Friday, May 09, 2008

The Problem with Susan

I've been listening to a fair few interesting audio books. Finally after years of not bothering I have begun listening to the Silmarillion. I've also got the complete Chronicles of Narnia to listen to at some point, having listened to radio dramatizations of Prince Caspian and the Dawn Treader (amusingly with Sylvester McCoy as Reepacheep).

I'm planning on hitting the Last Battle soon, though to be honest I didn't like it when I read it as a child. Aside from its apocalyptic overtones which make it unlikely to ever be adapted it's probably the first book I thought of as being "a bit gay" to be honest (though as a child I probably didn't use those words). I vaguely remember King Peter turning up inexplicably and a fair bit of boy-on-boy (platonic but I was 9 remember) kissing at the end.

Worse it turns out almost all our beloved main characters from previous books have died horribly and are now going to "true" Narnia. The thinly veiled Christian allegory is laid bare, which is fair enough, but it's a pretty horrible way to do it in my opinion. The Last Battle really didn't need to be written.

Of even more discomfort is the fact that Susan does not appear in the Last Battle, having refused to attend the "Narnia Reunion" that resulted in everyone else dying horribly in a train crash. Apparently she is "no longer a friend of Narnia... she's interested in nothing now-a-days except nylons and lipstick and invitations". Again rather troubling in what was for a 9 year-old me a very very uncomfortable read.

Apparently I was not alone - as when more recently I started working my way through Fragile Things, a collection of short stories by Neil "Does Not Look Like Ross From Friends Steve" Gaiman I came across his story, the Problem of Susan.

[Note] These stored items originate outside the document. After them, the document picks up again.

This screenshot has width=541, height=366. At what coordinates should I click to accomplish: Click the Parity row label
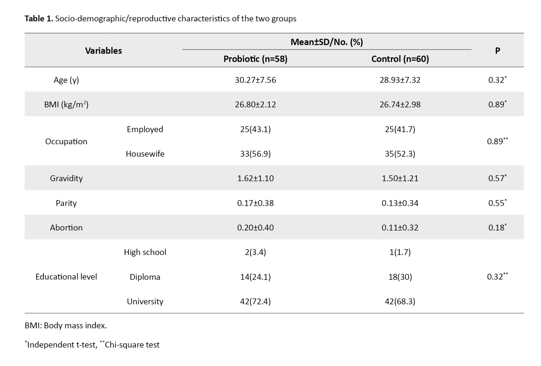(x=66, y=203)
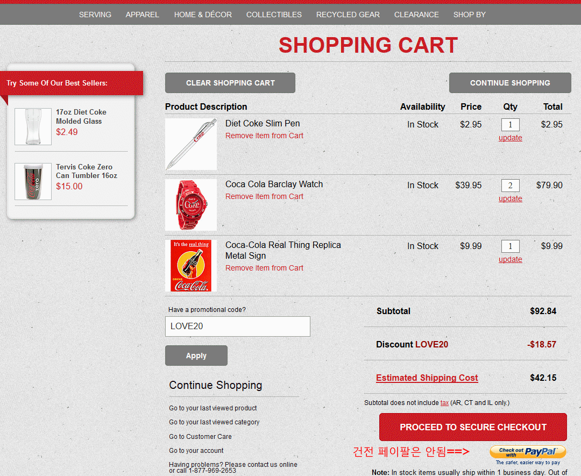Image resolution: width=581 pixels, height=476 pixels.
Task: Update the quantity for the Metal Sign
Action: (510, 259)
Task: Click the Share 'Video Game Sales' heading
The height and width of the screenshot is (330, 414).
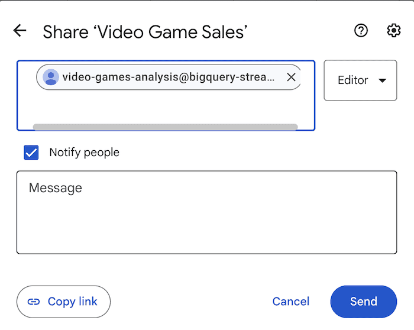Action: 145,31
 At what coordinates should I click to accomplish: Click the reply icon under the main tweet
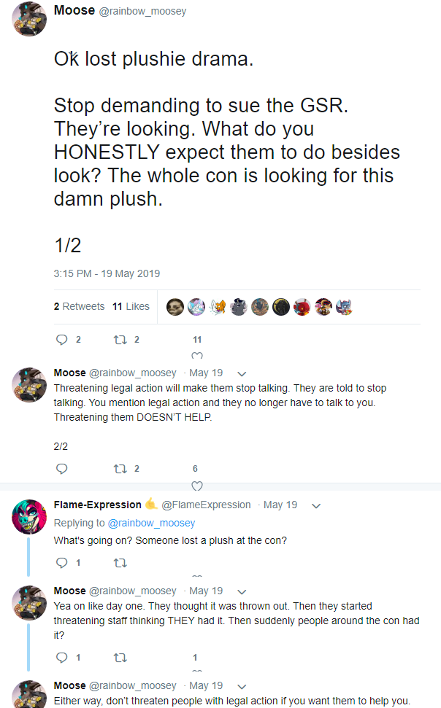[62, 340]
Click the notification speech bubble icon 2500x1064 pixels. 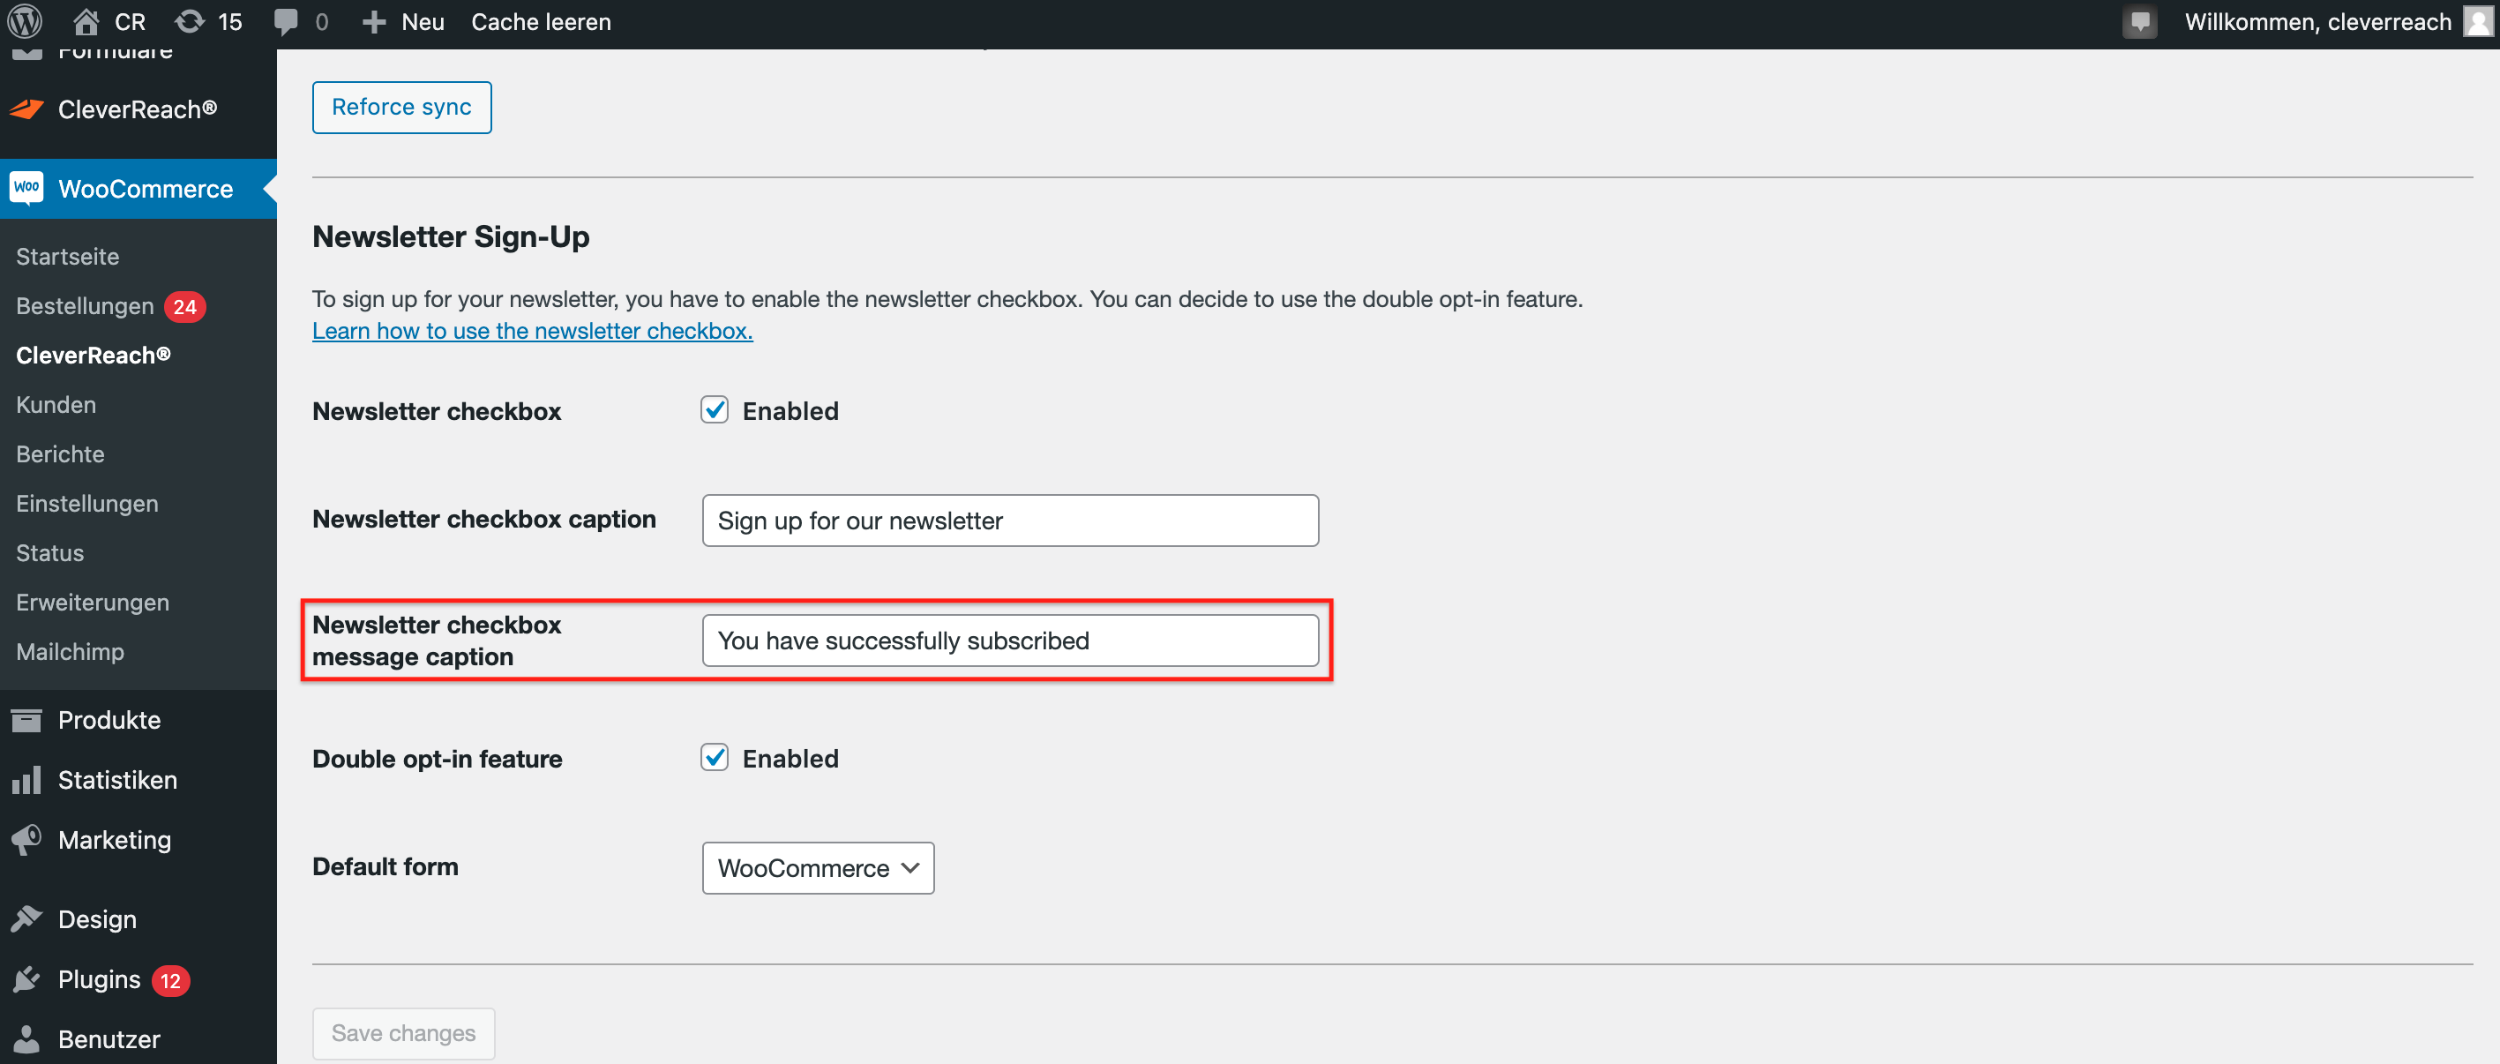2139,21
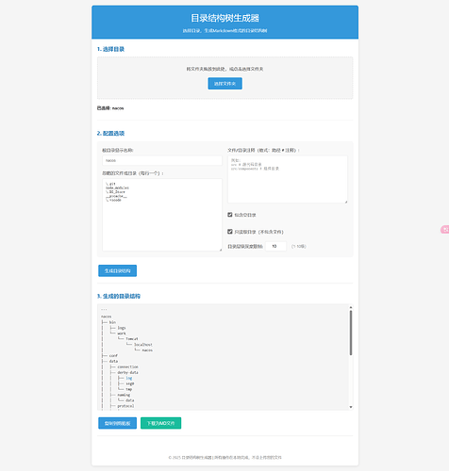The height and width of the screenshot is (471, 449).
Task: Click the green download as MD file button
Action: pos(160,423)
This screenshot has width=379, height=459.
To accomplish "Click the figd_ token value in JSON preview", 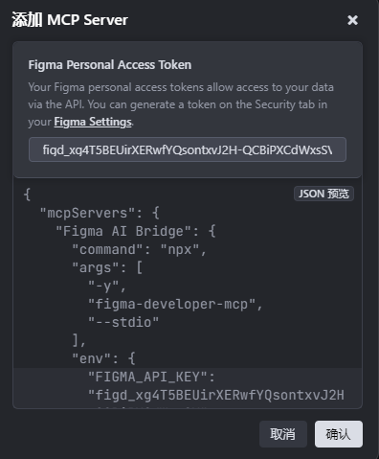I will tap(216, 395).
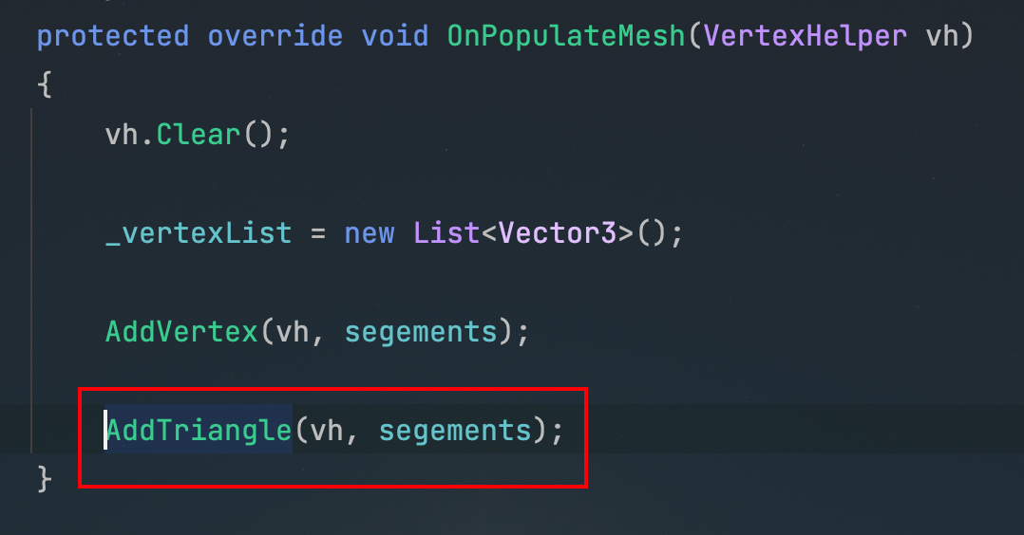Image resolution: width=1024 pixels, height=535 pixels.
Task: Click the OnPopulateMesh method name
Action: click(x=565, y=36)
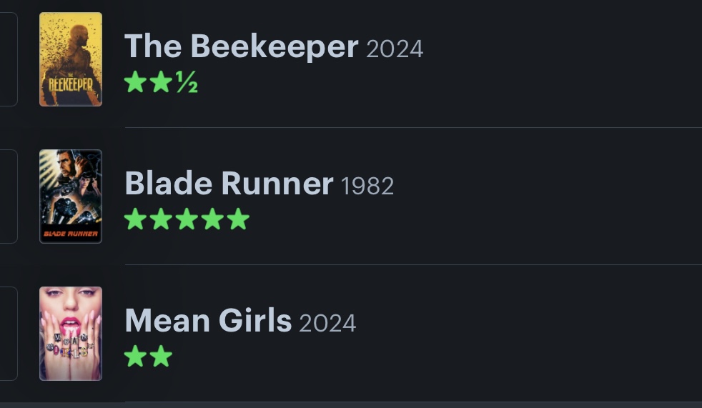Click the partial box left of Blade Runner poster
Viewport: 702px width, 408px height.
[8, 196]
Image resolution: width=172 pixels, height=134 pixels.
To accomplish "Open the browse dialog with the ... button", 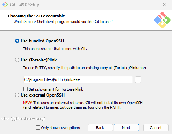I will pyautogui.click(x=138, y=80).

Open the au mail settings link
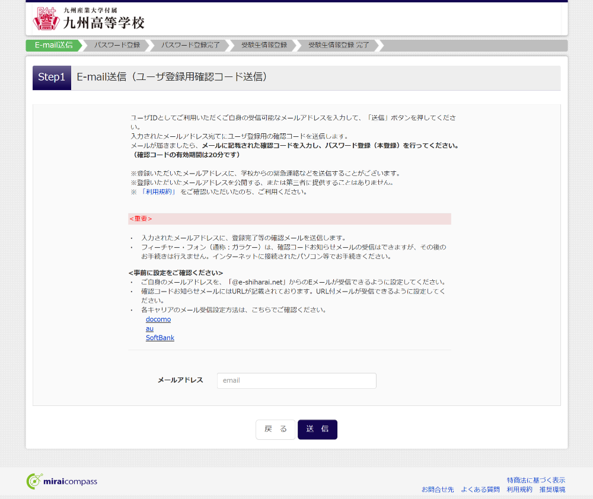tap(149, 328)
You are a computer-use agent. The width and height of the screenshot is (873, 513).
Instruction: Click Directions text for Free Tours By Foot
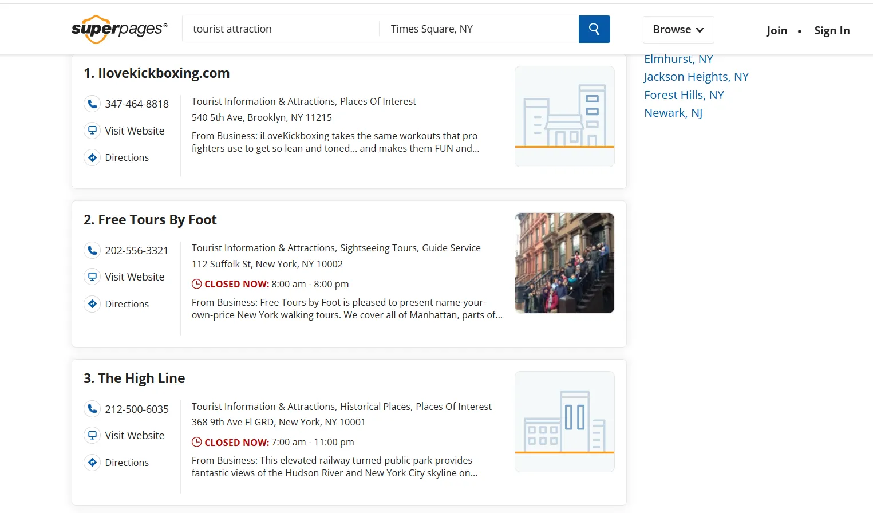coord(127,304)
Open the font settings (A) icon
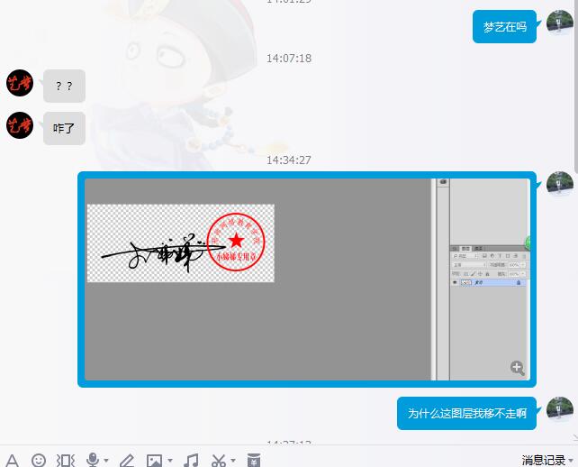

I should point out you can read The Problem of Susan online. It's a well-written story but like a lot of Neil Gaiman's non-kiddie Stardusty stuff it's rather disturbing (particularly the image of the White Witch literally riding Aslan) though it does paint a rather sad picture of poor Susan.

Also he does seem to take the rather disconcerting view that Susan didn't go to Narnia because she got interested in sex and boys, rather than what I read to be being interested in ephemeral trappings (makeup and so forth). Me personally - I like to think she would've mended her ways and gone to "true" Narnia in the future. After all heaven without your friends is like being locked up in a small room with your friends forever.


Katie said...

Minus my very first reading of the Chronicles (in the published order, which is how Lewis meant it, not the chronological order, thank you very much), the none-too-subtle brick-to-the-head Christianity pissed me off. At like age 12. Or something. I read them when I was pretty young, so maybe it was like my 3rd or so reading, but it was bad. Some are better than others, and ironically, his slam at Islam is one of the books I used to enjoy more. The Last Battle tends to bother me too, though in some ways I do really like it (or did). Personally, I always thought that Susan no longer believed in Narnia because she wanted to grow up so badly--trapped not only by the ephemeral like makeup and fashion and parties, but by all that represents (or doesn't--boys, sex, money, power). She's tied to material goods, to the detriment of her imagination. I find that to be a total load of marlarkey, since I'm pretty tied to material goods, but have a pretty good imagination myself. Of course that goes against the "rich man/eye of a needle" argument in the Bible, so we know that Lewis wasn't going that route. Still, I found it depressing that it was implied (or flat out said, I can't remember) that Susan would never show up, because that doesn't allow for people to change. And I'm not down with that.

I've not yet read any Neil Gaiman, though I have Anansi Boys as up next in my reading pile. And sadly, he does look freakishly like David Schwimmer (I feel sorry for him). I will however, read "The Problem with Susan" because it sounds interesting. I might even put the Chronicles onto my reading list for my 5 weeks in Death Valley. No TV and no beer make Katie something something...

Anonymous said...

I have nothing to add regarding the relative offensiveness of Lewis's depiction of the impurity of adolescent females, but I feel compelled to point out again that Neil Gaiman does look like David Schwimmer.

You are wrong Stu.

Stuart said...

I can't be wrong - it's not raining fire! They look nothing alike! One has gelled hair, the other has like crazy author hair and stubble! ARGH!

Anonymous said...

Or the reason why I dropped English lit as soon as I could.

I don't see allegory, and I always think there's something a lot of people missed in the earlier books that gets round the problem of Susan - 'Once a king or queen in Narnia, always a king or queen in Narnia'.